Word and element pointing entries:
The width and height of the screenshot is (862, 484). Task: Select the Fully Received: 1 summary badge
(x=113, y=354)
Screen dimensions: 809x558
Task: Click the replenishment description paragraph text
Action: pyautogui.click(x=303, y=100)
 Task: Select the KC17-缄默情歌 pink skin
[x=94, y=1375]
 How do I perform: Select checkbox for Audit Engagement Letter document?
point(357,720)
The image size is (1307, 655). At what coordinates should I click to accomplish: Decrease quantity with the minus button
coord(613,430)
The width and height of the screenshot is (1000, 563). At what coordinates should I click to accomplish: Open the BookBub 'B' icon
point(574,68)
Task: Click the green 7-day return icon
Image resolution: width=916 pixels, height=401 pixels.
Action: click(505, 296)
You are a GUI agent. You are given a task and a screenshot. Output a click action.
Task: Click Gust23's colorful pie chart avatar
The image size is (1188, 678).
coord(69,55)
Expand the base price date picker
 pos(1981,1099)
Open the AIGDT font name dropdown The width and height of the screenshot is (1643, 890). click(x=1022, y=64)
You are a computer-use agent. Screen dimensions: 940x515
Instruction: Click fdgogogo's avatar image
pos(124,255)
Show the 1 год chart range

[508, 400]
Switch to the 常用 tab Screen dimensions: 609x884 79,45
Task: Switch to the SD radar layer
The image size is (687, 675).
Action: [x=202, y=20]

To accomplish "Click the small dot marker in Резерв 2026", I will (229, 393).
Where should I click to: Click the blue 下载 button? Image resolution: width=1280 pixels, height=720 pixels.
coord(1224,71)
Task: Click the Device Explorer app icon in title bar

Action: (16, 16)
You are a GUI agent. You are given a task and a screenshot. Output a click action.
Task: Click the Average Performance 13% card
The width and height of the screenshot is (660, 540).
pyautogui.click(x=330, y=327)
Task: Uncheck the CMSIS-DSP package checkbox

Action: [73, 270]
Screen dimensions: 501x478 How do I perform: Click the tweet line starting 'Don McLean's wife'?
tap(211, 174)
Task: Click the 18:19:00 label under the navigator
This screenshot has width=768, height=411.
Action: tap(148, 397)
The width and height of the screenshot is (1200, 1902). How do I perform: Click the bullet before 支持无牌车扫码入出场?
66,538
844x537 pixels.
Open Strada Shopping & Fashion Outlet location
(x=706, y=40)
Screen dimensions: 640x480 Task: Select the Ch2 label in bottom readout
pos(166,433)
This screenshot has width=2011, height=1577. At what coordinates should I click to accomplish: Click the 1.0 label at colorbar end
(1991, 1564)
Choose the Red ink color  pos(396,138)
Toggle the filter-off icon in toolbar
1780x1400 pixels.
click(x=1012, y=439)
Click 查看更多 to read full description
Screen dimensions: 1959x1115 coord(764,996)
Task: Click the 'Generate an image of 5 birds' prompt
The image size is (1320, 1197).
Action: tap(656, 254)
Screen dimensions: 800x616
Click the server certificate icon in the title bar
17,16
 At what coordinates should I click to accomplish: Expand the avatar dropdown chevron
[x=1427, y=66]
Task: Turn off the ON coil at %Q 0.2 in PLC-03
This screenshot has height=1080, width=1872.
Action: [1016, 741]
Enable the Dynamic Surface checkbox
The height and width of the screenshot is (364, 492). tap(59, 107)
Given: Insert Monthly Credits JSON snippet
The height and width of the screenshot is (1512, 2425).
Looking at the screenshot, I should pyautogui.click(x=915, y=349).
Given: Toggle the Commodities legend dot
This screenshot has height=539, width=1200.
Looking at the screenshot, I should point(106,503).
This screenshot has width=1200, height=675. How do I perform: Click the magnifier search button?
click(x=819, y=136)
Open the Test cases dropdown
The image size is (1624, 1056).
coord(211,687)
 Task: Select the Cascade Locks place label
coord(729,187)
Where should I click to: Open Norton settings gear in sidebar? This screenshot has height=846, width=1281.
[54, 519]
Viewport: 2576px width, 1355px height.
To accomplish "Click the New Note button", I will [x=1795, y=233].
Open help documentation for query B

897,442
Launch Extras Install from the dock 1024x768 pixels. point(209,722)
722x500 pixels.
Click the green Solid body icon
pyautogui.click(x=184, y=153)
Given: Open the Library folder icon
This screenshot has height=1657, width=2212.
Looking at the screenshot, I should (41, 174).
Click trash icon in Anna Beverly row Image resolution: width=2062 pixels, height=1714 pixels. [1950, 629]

(WHAT YOU HAVE TO DO): Beginning at the start of the material and stopping after the line that contains "Action: click(505, 296)", reproduce those lines with "Select" replaced by "Choose" and everything else left as it stands.

(ANSWER TO THIS TASK):
The width and height of the screenshot is (862, 484). Task: Choose the Fully Received: 1 summary badge
(x=113, y=354)
Screen dimensions: 809x558
Task: Click the replenishment description paragraph text
Action: pyautogui.click(x=303, y=100)
 Task: Choose the KC17-缄默情歌 pink skin
[x=94, y=1375]
 How do I perform: Choose checkbox for Audit Engagement Letter document?
point(357,720)
The image size is (1307, 655). At what coordinates should I click to accomplish: Decrease quantity with the minus button
coord(613,430)
The width and height of the screenshot is (1000, 563). At what coordinates should I click to accomplish: Open the BookBub 'B' icon
point(574,68)
Task: Click the green 7-day return icon
Image resolution: width=916 pixels, height=401 pixels.
Action: click(505, 296)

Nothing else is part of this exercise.